— SHORT PROBLEM —
Say whether each statement agrees with the article on the gig economy, answering yes or no and quoting the words from the article that decide it: (a) The Office for National Statistics now asks workers whether they are on zero-hour contracts. (b) Workers hired as a "supplier of services" are still paid a wage during quiet periods. (c) Zero-hour contracts formed the core of Labour's 2015 election campaign.

Internal Communications

The new gig

Three years ago only a handful of journalists, HR obsessives and economists had ever heard of a zero-hour contract. Yet following the exposure of their widespread use at companies, including Sports Direct, McDonald’s UK and pub chain Wetherspoons, the controversial contracts formed the core of Labour’s 2015 election campaign, have been publicly discussed regularly by business leaders and politicians while laws have been passed banning the most punitive versions.

The Office for National Statistics now specifically asks workers whether they are on the contracts, which offer no guaranteed hours of employment, and officials have also been forced to change the way the statistics are totted up. But it seems zero-hour contracts are being rapidly replaced as the controversial contract of choice with ‘self-employment’ via the ‘gig economy’.

Swathes of typically young people desperate for a wage, agree to work with the likes for Uber or Deliveroo and are hired as a ‘supplier of services’, rather than being directly employed. It means they only get paid for the deliveries they carry out, so that during quiet periods the company does not need to pay them a wage at all, cutting their costs immensely but leaving workers high and dry. Unions have decried the increasing use of the contracts, judges have criticised the arrangements and an influential Parliamentary Committee is investigating their use.

Some may argue that the tide is turning against the gig economy, but can we expect to see them go the way of the zero-hour contract? Or does the rise and rise of companies harnessing new technologies and using computer algorithms to assess and control workers mean the ‘gig economy’ is here to stay?

Stored entries:

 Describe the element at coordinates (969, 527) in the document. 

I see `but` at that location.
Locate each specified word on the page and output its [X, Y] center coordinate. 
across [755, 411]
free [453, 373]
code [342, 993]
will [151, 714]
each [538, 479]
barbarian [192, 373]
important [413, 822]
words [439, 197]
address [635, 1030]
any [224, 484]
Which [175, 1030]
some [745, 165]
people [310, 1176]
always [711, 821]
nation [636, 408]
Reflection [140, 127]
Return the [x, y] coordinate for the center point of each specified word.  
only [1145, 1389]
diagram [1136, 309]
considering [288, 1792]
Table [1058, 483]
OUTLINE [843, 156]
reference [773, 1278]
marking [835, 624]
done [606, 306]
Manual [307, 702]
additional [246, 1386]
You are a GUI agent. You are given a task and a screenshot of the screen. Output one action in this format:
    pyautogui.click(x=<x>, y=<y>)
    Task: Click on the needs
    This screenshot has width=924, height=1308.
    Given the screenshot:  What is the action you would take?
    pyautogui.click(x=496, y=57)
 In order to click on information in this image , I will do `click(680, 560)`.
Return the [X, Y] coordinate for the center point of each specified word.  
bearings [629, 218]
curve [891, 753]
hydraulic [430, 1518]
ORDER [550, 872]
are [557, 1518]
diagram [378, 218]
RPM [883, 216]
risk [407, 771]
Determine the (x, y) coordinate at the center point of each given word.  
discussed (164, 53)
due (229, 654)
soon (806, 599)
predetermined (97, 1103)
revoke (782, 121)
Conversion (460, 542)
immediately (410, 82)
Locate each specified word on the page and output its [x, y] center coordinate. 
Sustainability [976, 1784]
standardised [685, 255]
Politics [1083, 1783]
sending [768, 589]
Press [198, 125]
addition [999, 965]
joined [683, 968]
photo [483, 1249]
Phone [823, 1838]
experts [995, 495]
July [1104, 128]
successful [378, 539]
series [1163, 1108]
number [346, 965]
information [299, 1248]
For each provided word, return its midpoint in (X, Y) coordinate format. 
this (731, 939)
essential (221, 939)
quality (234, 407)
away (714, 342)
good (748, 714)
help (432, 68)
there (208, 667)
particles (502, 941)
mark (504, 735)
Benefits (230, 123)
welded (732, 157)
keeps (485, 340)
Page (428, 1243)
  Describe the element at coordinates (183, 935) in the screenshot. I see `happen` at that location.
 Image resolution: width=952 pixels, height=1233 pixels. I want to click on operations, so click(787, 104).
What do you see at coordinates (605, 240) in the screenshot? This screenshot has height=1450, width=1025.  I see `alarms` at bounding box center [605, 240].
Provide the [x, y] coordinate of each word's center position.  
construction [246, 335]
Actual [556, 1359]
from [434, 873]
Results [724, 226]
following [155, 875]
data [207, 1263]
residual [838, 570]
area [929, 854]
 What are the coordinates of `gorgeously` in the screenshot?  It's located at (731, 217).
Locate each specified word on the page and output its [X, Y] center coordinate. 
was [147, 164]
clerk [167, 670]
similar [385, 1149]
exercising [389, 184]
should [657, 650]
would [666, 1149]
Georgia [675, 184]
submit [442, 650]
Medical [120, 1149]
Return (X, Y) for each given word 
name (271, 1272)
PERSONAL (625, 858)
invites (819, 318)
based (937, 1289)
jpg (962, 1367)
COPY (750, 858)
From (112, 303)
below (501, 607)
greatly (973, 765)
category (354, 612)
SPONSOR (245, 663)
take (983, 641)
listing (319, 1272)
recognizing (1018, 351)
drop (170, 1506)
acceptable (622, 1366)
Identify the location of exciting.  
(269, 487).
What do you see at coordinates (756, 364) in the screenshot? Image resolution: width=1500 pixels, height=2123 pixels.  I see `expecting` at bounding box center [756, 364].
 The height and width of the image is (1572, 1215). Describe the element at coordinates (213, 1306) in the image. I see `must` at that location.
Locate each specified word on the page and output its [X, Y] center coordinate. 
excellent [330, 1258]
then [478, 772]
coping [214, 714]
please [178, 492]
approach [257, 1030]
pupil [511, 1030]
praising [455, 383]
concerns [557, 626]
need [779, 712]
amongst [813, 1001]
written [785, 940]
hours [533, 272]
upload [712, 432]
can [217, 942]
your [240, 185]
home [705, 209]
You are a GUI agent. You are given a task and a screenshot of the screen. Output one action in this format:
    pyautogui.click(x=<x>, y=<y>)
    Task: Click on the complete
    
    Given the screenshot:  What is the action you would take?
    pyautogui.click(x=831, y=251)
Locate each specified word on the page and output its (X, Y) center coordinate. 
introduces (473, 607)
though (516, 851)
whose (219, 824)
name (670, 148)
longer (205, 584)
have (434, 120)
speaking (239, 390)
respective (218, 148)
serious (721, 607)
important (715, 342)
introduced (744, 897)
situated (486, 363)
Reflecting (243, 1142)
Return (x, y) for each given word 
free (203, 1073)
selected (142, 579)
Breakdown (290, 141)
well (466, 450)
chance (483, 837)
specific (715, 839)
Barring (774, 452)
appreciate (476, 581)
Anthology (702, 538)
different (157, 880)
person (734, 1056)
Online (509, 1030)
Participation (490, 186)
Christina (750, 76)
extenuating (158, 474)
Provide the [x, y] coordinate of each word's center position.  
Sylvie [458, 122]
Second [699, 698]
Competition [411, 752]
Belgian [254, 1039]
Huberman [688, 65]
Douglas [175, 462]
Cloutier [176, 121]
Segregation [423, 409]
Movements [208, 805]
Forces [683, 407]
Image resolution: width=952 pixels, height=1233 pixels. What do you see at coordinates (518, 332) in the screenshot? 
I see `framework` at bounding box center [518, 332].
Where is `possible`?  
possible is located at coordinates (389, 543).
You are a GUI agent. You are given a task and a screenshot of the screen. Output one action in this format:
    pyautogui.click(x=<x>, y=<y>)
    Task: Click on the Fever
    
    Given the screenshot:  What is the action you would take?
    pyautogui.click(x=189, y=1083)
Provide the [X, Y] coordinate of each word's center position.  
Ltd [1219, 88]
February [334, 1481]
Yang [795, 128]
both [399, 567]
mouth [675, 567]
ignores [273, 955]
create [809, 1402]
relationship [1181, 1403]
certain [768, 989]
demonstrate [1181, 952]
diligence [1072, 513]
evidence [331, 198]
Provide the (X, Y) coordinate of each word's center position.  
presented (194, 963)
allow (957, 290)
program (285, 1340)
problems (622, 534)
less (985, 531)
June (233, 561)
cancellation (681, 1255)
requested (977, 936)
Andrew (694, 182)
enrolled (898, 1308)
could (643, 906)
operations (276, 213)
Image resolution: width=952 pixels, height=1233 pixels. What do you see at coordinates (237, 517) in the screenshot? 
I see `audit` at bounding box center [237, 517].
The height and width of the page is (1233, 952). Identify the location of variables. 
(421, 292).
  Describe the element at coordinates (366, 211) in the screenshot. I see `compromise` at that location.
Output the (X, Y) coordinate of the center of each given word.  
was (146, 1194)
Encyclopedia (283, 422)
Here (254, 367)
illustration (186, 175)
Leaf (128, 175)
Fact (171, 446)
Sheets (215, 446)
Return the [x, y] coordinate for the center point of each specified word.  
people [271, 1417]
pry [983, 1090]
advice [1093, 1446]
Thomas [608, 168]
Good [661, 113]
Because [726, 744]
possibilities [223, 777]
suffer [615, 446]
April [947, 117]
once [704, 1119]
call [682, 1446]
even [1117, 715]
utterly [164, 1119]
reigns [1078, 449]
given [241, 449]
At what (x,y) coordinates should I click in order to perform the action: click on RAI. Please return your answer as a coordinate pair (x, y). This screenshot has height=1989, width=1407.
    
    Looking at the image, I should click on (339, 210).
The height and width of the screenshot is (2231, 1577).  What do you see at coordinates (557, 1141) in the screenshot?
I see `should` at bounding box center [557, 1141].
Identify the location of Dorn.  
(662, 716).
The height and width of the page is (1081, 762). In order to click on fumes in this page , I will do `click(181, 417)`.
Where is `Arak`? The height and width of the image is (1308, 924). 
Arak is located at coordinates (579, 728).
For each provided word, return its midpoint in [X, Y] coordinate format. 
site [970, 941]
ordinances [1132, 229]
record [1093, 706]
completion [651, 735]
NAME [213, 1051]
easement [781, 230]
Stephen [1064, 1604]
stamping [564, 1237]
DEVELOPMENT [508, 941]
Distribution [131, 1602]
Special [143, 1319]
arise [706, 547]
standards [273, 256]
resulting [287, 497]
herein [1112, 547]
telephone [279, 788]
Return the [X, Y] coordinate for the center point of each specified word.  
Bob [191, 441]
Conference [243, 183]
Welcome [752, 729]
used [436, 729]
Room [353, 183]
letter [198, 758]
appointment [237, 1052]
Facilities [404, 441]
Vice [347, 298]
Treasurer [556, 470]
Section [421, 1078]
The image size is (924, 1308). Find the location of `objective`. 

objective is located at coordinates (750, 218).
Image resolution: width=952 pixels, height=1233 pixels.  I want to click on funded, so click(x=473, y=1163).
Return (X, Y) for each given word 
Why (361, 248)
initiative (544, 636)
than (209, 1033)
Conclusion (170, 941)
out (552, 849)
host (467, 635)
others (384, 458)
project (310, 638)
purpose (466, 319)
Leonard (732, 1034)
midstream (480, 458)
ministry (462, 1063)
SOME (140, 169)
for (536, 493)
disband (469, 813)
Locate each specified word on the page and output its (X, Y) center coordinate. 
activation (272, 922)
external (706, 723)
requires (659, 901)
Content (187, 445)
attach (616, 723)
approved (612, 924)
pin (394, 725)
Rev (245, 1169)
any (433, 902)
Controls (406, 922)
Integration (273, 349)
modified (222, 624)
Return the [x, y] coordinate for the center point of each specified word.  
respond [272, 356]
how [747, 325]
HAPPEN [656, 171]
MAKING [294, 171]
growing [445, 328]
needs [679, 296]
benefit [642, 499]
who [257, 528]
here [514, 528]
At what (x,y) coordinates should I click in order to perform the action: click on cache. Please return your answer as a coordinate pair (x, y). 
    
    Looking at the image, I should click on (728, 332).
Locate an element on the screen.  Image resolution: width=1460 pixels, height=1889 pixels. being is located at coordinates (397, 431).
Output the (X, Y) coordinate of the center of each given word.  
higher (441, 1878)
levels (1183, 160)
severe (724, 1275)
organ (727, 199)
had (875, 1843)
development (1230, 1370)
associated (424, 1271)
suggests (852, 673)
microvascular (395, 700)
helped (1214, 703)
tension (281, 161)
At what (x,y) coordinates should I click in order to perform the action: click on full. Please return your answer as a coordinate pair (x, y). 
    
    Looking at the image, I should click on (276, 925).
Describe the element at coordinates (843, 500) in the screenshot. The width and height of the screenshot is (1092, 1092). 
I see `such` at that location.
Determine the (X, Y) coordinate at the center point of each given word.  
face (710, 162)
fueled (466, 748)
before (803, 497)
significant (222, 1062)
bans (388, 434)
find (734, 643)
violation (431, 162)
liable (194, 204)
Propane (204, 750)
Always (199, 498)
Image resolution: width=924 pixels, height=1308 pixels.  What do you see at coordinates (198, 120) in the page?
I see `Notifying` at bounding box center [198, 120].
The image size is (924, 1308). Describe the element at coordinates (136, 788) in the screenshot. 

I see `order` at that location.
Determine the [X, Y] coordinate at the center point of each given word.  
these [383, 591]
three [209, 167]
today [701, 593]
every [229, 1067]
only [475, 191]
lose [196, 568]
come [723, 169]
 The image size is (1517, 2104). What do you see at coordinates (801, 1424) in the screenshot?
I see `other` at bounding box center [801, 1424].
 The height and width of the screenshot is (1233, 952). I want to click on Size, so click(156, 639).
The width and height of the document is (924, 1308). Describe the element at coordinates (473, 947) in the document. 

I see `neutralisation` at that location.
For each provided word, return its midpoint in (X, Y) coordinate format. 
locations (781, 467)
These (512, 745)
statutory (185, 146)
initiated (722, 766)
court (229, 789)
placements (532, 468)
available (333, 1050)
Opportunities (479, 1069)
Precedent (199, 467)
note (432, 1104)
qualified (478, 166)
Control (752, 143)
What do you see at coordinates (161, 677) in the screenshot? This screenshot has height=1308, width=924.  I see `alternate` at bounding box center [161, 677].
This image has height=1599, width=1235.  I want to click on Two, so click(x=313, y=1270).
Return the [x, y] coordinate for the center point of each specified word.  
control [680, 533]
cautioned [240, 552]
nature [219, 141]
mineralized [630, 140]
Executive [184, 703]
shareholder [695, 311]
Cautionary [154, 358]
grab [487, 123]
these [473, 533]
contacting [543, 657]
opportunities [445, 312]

— ANSWER TO THIS TASK —
(a) Yes: "The Office for National Statistics now specifically asks workers whether they are on the contracts"
(b) No: "during quiet periods the company does not need to pay them a wage at all"
(c) Yes: "the controversial contracts formed the core of Labour’s 2015 election campaign"